On 20/11/2013 4:33 PM, Brian May wrote:
On 18 October 2013 13:13, Rasjid Wilcox <[email protected] <mailto:[email protected]>> wrote:

    The insert into get_data_guard should be completely atomic - it
    will only ever succeed for one caller, and so it should eliminate
    the race condition.


Hmmm. Wonder how this will work with transactions...

Just tried running the following test code:

I can't really comment a lot, since I've avoided django after looking at it a number of years ago and deciding that its ORM was too limited for my needs. You may need to drop down to raw sql, rather than relying on the django ORM. At the very least you will want to look at exactly what sql is being sent to the server. See https://docs.djangoproject.com/en/dev/faq/models/#how-can-i-see-the-raw-sql-queries-django-is-running for info on that, although I don't know if that will tell you when each transaction is starting and stopping.

However, looking at your code below, I'm guessing that the issue is you are wrapping the entire process up in a single transaction.

I think you would be better off with two steps or at least two transactions:

My original post suggested having a new and completely separate table just to do the guarding, and that may be the simpler way.


If you don't want to do that, I would suggest using two transactions.

In transaction number one you attempt to insert your key (start + stop + machine?) into your table, with a flag saying that the data is being generated. This should either succeed (if you are the first) or fail (for subsequent attempts) almost instantly.

If the key insert is successful, you generate the data (outside a database transaction). You then (in transaction two) store the data into the table and clear the 'being generated' flag.

If the key insert fails, then someone else has already or is currently generating the data. You read the table - if the 'being generated' flag is clear, your data should already be there. If the flag is true, you wait a bit and try again. (With Postgresql you could use NOTIFY and LISTEN rather than polling.)

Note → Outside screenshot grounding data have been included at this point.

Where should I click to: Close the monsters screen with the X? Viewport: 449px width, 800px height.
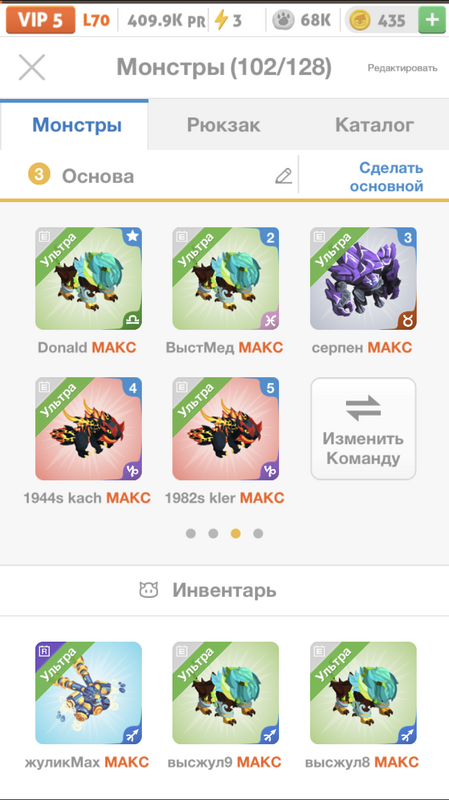pos(32,67)
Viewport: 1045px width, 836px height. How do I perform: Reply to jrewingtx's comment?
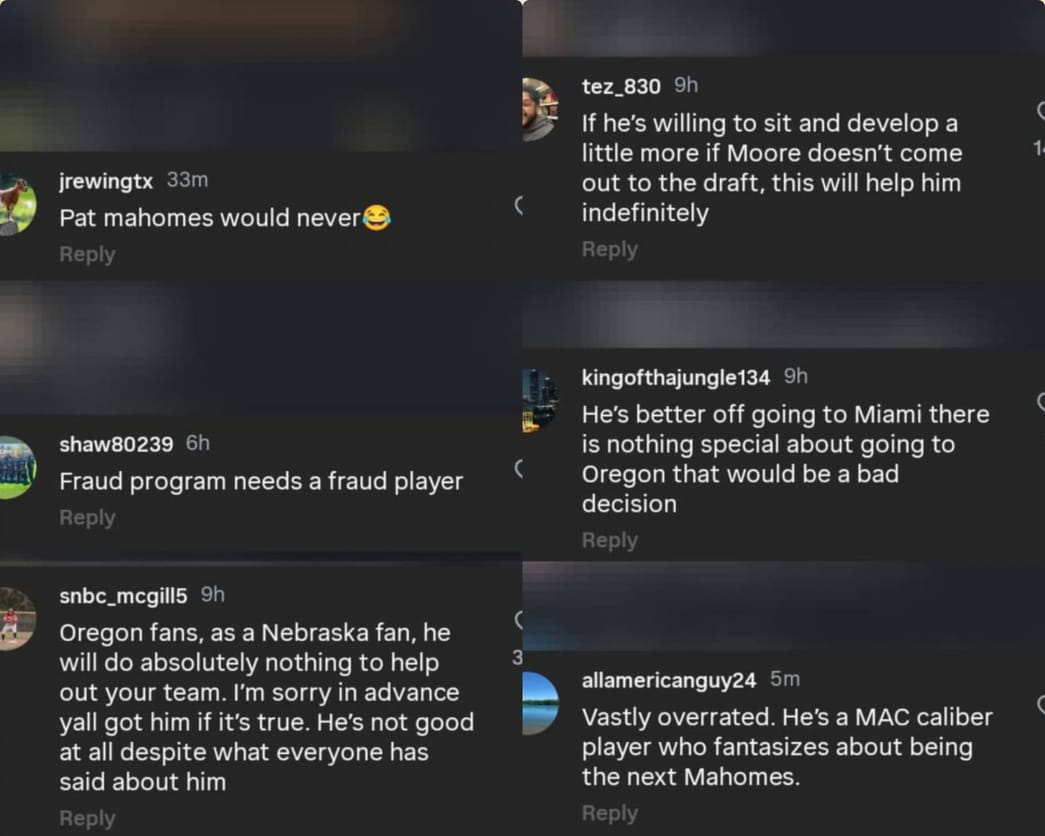pos(87,254)
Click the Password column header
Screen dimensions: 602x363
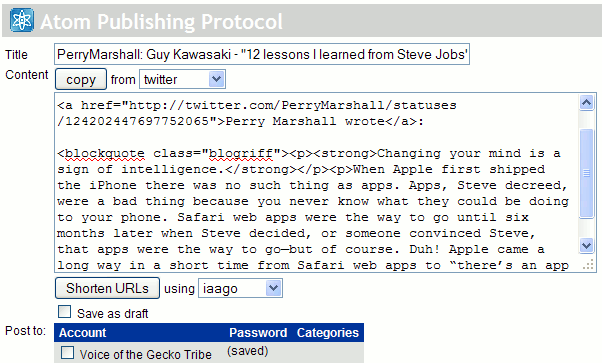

With either approach, you want a transaction just around the insert, not the whole data generation process. If this is not easy to code using Django's ORM, then I would suggest going the separate 'guard table' route and using raw sql (just for that table).

Cheers,

Rasjid.




--- cut ---
#!/usr/bin/env python

import os
os.environ['DJANGO_SETTINGS_MODULE'] = 'kgadmin.conf.settings'

import datetime
import time
import django.db.transaction
from karaage.machines.models import Machine
from karaage.cache.models import MachineCache

@django.db.transaction.commit_on_success
def meow():
    start=datetime.date(year=2003,month=12,day=25)
    end=datetime.date(year=2003,month=12,day=25)
    print "meowing"
    machine = Machine.objects.get(pk=1)
    print "barking"
MachineCache.objects.create(machine=machine, start=start, end=end, cpu_hours=10, no_jobs=10)
    print "sleeping"
    time.sleep(10)
    print "eating"
    raise RuntimeError("oops")

meow()
--- cut ---

If I run one copy, it works fine:

meowing
barking
sleeping
eating
Traceback (most recent call last):
  File "./test", line 24, in <module>
    meow()
File "/usr/lib/python2.7/dist-packages/django/db/transaction.py", line 223, in inner
    return func(*args, **kwargs)
  File "./test", line 22, in meow
    raise RuntimeError("oops")
RuntimeError: oops

If I run another copy while the first one is sleeping, the 2nd copy gets locked out until the first one finishes:

meowing
barking
[ hangs here ]
sleeping
eating
Traceback (most recent call last):
  File "./test", line 24, in <module>
    meow()
File "/usr/lib/python2.7/dist-packages/django/db/transaction.py", line 223, in inner
    return func(*args, **kwargs)
  File "./test", line 22, in meow
    raise RuntimeError("oops")
RuntimeError: oops

I wasn't aware a transaction could lock out other processes like this. Something to be careful of when doing http requests that should return quickly.

Would be interested to know just what is happening here, and what the scope is of this "lock".

(also note this is Django 1.5, apparently transactions support is different in 1.6; I don't really understand what has changed however).

Will continue looking at this tomorrow.